Antes do Grande Evento, os membros do culto tinham se esquivado de quase toda a publicidade, exceto por um único aviso em um press release, isso apesar de a notícia da catástrofe vindoura ter se espalhado por todo o meio-oeste e os membros terem recebido muitos pedidos para falar em frente às câmeras. Agora, porém, à medida que a noite se esgotava e o céu permanecia seco, Festinger observou uma coisa estranha começar a acontecer. Os membros do culto deixaram abertas as cortinas para as equipes com câmeras. Eles as convidaram a entrar, galante e maniacamente, oferecendo-lhes chá e bolachas.

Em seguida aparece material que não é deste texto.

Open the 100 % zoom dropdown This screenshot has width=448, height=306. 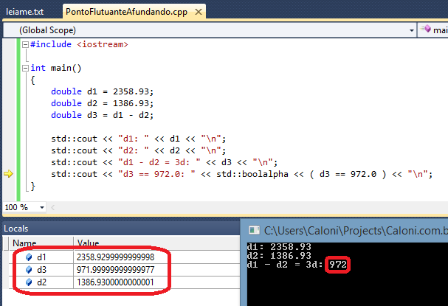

Marion Keech, sentada na cadeira da sala de estar, recebeu uma mensagem urgente de um ser de alta densidade que disse, depois que ela havia escrito apressadamente, para que entrasse em contato com o máximo possível dc estações da mídia e anunciasse que o dilúvio não viria porque "o pequeno grupo sentado a noite toda tinha espalhado tanta luz que deus salvou o mundo da destruição". A Sra. Keech chamou a ABC, a CBS e o The New York Times e isso foi uma mudança de 180 graus; agora ela queria falar. Por volta das 4 horas, um repórter telefonou. Ele tinha telefonado há apenas poucos dias e perguntado, com muito sarcasmo, se a Sra. Keech gostaria de vir ao seu programa e participar de uma festa de fim do mundo, ao que ela havia respondido batendo com o telefone, exaltada, furiosa. Agora, quando ele telefonava de volta para tentar apanhá-la pelo fracasso da profecia, ela disse: "Venha já! Neste mi-nu-to!" Membros do culto telefonaram para Life, Time e Newsweek e, nos dias que se seguiram, deram dezenas de entrevistas a repórteres, tudo numa tentativa de convencer o público de que suas ações e crenças não tinham sido em vão. Eles saudaram a notícia de um terremoto em 21 de dezembro na Itália com alegria e danças. "A pele da Terra [está] deslizando."

Dissonância. Um milhão de racionalizações, linhas falhas na Terra, no cérebro e toda espécie de maneira para costurá-los. Só podemos imaginar a diversão de Festinger e também seu pesar, enquanto via o modo como as pessoas pulavam para as mentiras, faziam vista grossa, esquadrinhavam, separavam, nivelavam. Para Festinger, o dramático aumento no proselitismo público após um fracasso tão óbvio foi inteiramente contra-intuitivo e tornou-se a base para uma teoria e um conjunto de experimentos planejados para testar a teoria: dissonância cognitiva. O que Festinger descobriu, em sua infiltração no culto e sua leitura da história, foi que é precisamente quando uma crença é desconfirmada que os grupos religiosos começam o proselitismo, uma espécie de mecanismo de defesa desesperado. A disjunção entre aquilo em que se acredita e a evidencia factual é altamente incômoda, como arranhar a lousa. O alívio só virá se mais e mais pessoas se alistarem à espaçonave, por assim dizer, porque se todos nós estivermos voando juntos nesta coisa, então certamente deveremos estar certos.